Introducing Prism

A tool that helps us optimize our code

Today we are introducing Prism, an open source profiling tool for Go Code. At Geckoboard, we developed Prism to help us identify performance bottlenecks and measure the performance impact of our changes across a range of Git commits.

In this blog post, we’ll explain why we wrote our own profiler instead of using an existing tool such as pprof, then we’ll look at how to instrument a sample program with prism, and finally we’ll describe how it all works behind the scenes.

The backstory

Following best practices for micro-service based architectures, we run an instrumentation layer that collects a whole bunch of metrics from our production services, such as request latency, CPU and memory usage, Garbage Collection (GC) time and number of GC pauses. A few months ago, while reviewing the runtime metrics for one of our integrations, we noticed some latency and GC spikes that seemed to be caused by the service having to process an unusually large payload.

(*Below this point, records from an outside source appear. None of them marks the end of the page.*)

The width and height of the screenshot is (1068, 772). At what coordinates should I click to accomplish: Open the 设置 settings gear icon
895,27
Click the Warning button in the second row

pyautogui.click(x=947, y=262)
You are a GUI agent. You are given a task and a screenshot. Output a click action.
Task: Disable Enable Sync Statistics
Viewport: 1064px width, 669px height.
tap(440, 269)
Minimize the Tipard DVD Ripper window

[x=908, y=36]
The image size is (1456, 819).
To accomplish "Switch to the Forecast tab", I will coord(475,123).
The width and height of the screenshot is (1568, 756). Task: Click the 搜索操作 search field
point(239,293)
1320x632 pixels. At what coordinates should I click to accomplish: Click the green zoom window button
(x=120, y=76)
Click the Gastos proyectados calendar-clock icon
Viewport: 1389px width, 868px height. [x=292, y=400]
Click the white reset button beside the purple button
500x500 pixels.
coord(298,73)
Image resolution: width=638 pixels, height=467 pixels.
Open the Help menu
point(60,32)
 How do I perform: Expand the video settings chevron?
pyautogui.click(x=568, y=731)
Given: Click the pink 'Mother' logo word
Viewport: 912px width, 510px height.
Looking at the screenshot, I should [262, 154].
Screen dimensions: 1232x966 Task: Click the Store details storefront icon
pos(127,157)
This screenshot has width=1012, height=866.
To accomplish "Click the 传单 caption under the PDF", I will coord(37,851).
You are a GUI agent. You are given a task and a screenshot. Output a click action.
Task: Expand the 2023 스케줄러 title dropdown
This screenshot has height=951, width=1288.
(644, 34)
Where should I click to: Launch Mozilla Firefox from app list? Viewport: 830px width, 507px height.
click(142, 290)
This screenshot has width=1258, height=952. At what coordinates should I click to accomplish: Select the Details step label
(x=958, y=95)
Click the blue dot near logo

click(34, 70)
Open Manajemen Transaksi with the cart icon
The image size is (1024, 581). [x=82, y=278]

After diving deeper into the metrics, we identified the particular service endpoint that seemed to be responsible for the spike, and set out to identify the cause so we could develop a fix. However, the relatively complex execution flow of the misbehaving service made this harder than we had initially anticipated. In particular:

  • the upstream service implements a retry policy;
  • we use locks inside the service in order to prevent concurrent processing of the same payload by different service instances;
  • we have to consider a number of different code paths, depending on cache hits/misses, or early exits (for example if a lock could not be acquired).

Initially, we tried using pprof on an instance of our service running in a staging environment. That gave us a list of potential bottlenecks, but we still wanted to be able to split the collected metrics per goroutine, effectively profiling the call graph that followed the misbehaving function call.

At this point, we began experimenting by manually going through the call graph for each potential bottleneck, and adding timing code, then grouping the results by goroutine ID and dumping them to standard output. Even though this approach produced skewed results because we failed to account for the overhead introduced by our profile hooks, it did give us a much better insight into the runtime behavior of our code. Armed with this information, we were able to optimize our code and gain a 2x performance boost, in addition to achieving a drop in the number of GC pauses. At that time we were still using Go 1.4, whose GC implementation was not as optimized as the newer Go versions; needless to say, the GC-pause drop made us very happy!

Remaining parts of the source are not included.